## Your instructions
Copy out everything from the line containing "1366x768 pixels. Task: Focus" down to the line containing "coord(683,245)", both included, leaving out the pictures.

## Data records
▬▬▬

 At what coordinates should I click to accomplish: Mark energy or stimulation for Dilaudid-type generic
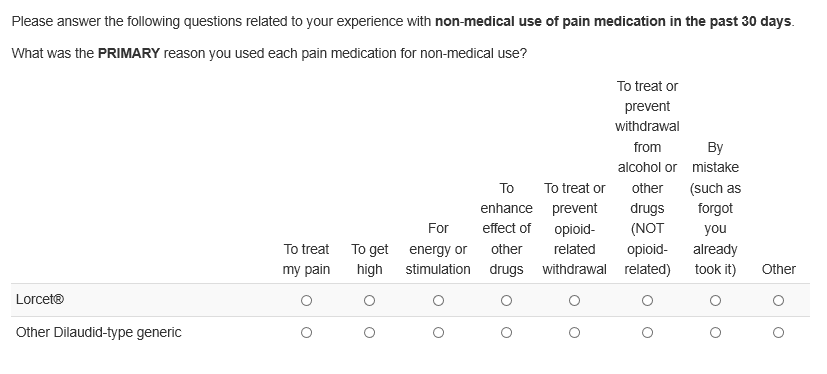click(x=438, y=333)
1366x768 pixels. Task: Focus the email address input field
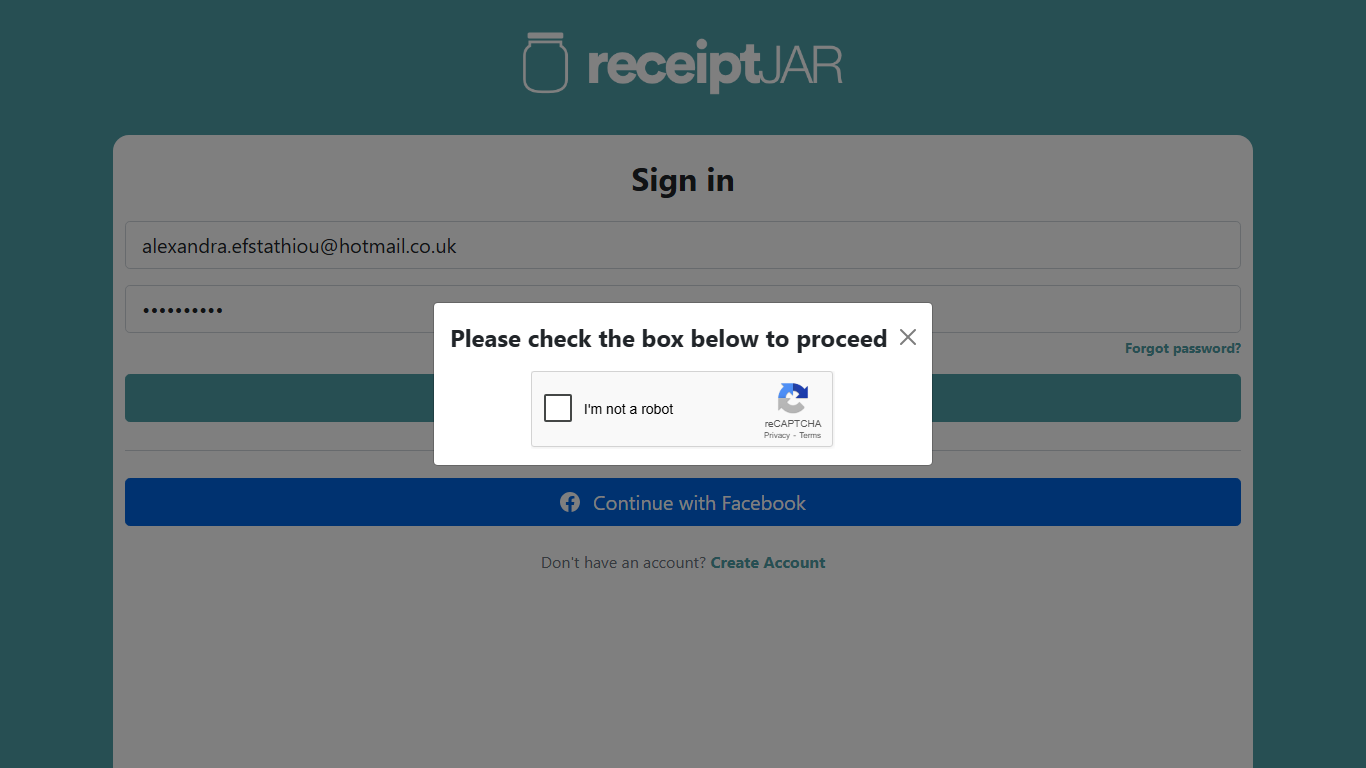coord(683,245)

▬▬▬

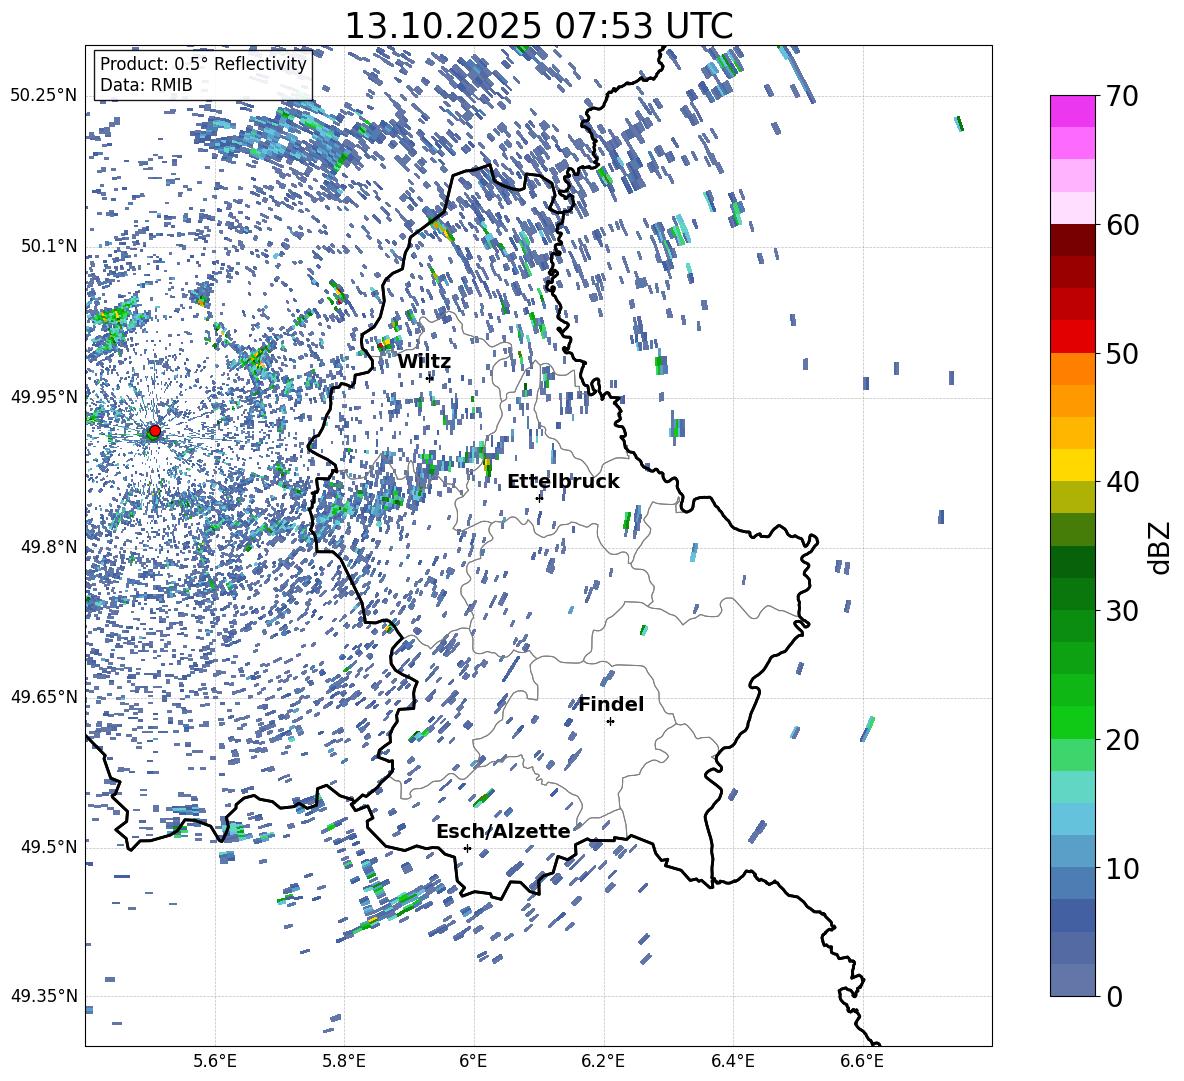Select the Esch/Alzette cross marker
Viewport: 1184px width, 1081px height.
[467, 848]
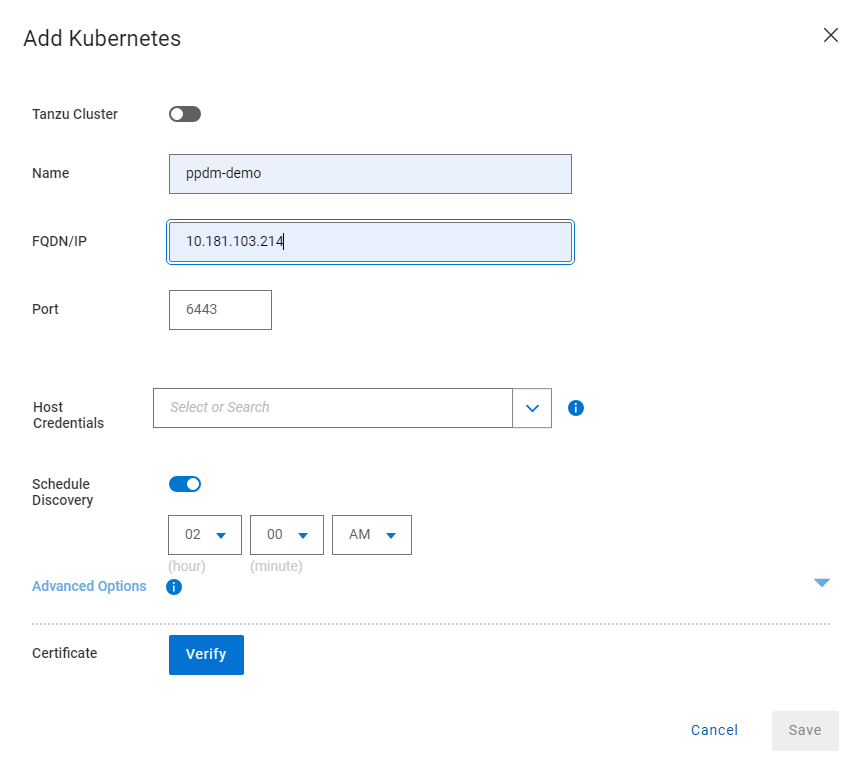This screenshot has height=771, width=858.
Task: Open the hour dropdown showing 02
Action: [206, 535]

▬▬▬

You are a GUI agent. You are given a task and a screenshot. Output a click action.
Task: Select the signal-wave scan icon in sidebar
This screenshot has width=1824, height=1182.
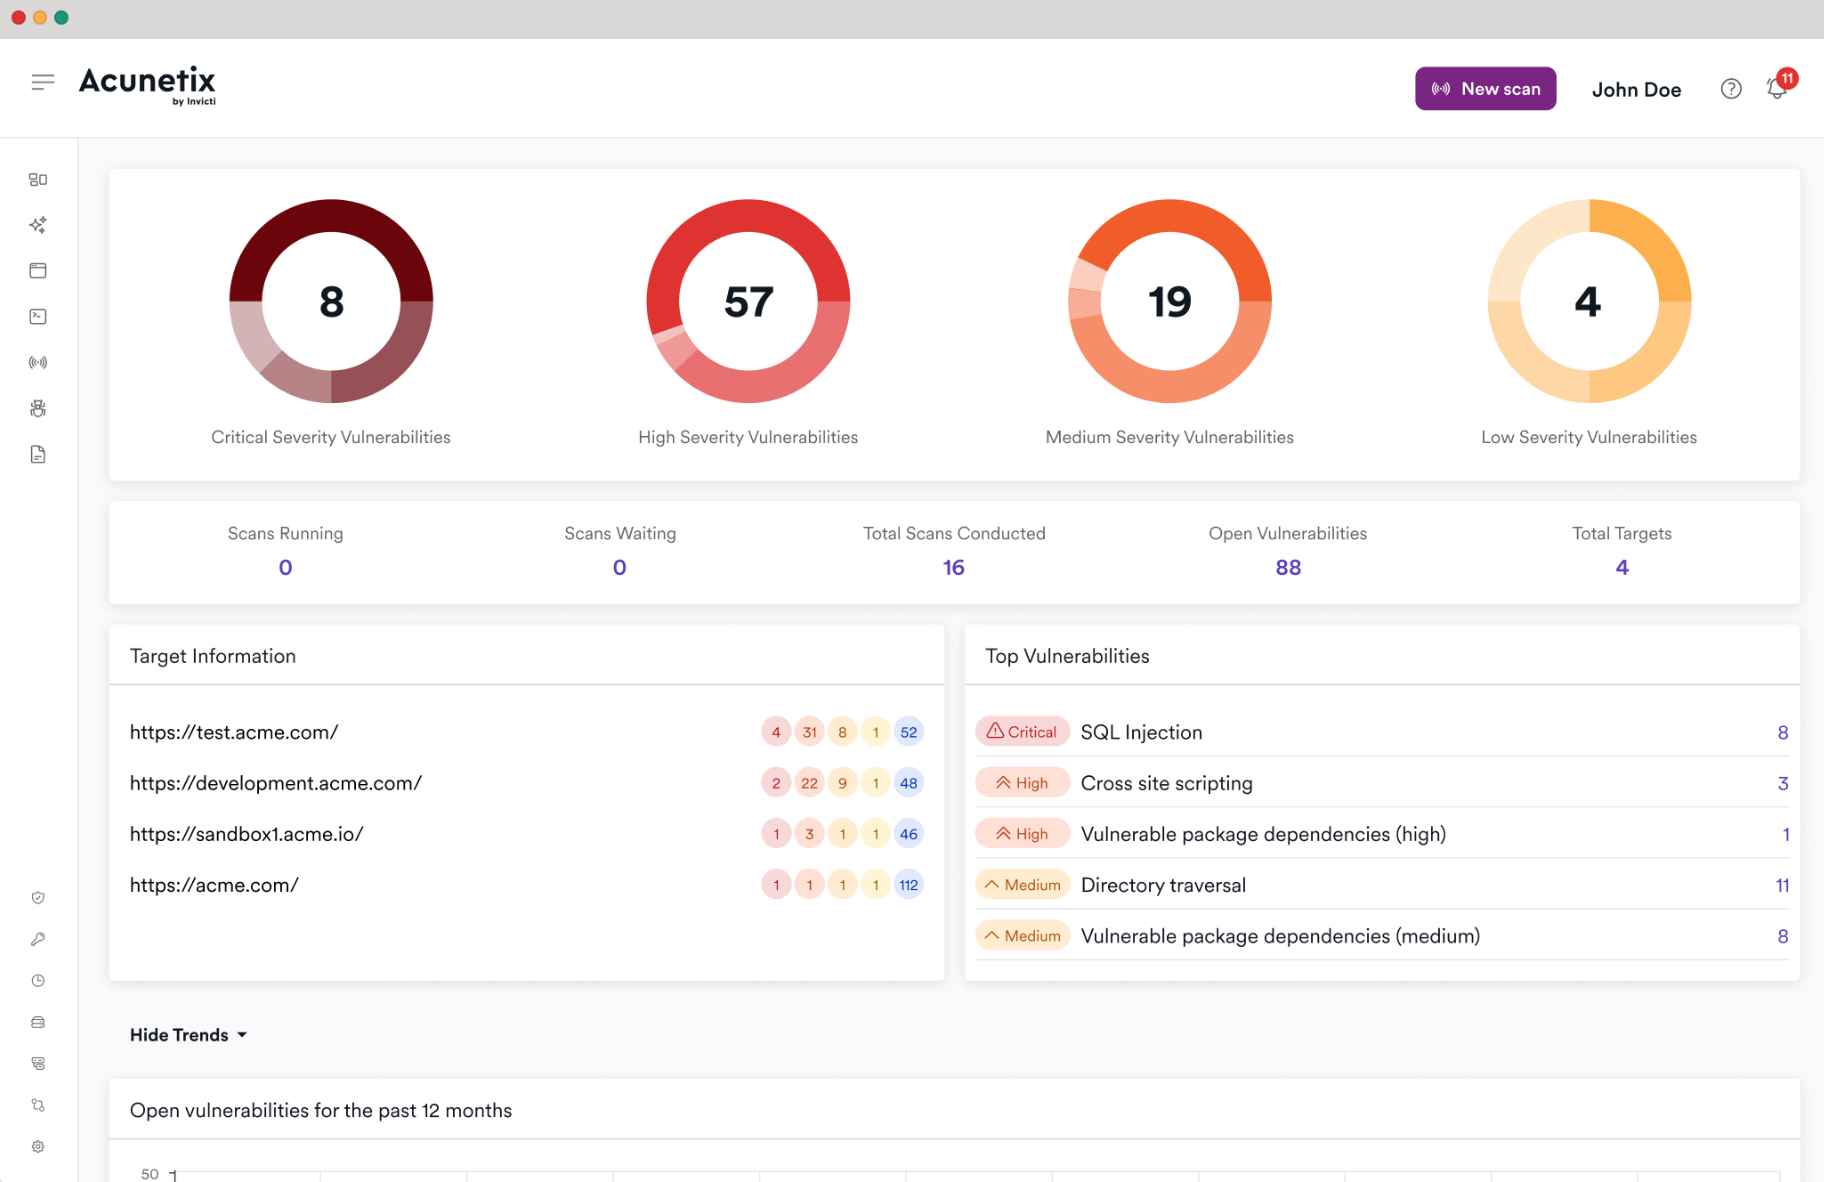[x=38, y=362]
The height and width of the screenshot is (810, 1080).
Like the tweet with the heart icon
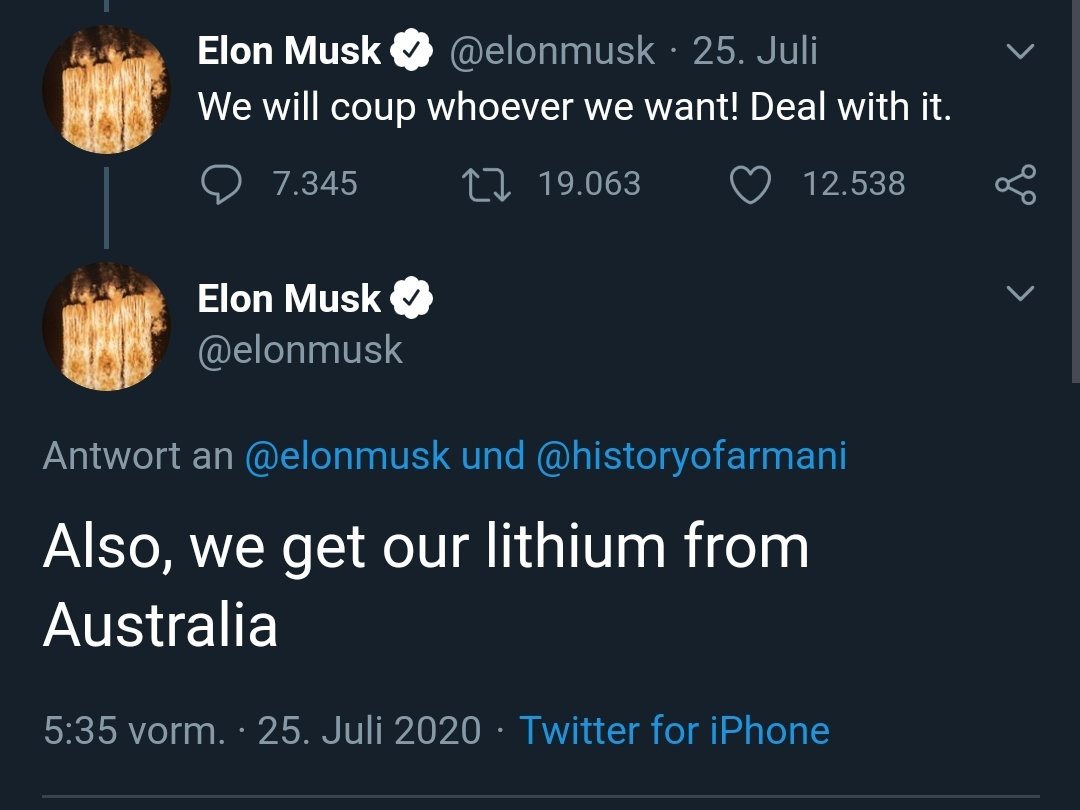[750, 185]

▬▬▬

## Solution for this exercise
1366x768 pixels. Task: Focus the email address input field
coord(683,245)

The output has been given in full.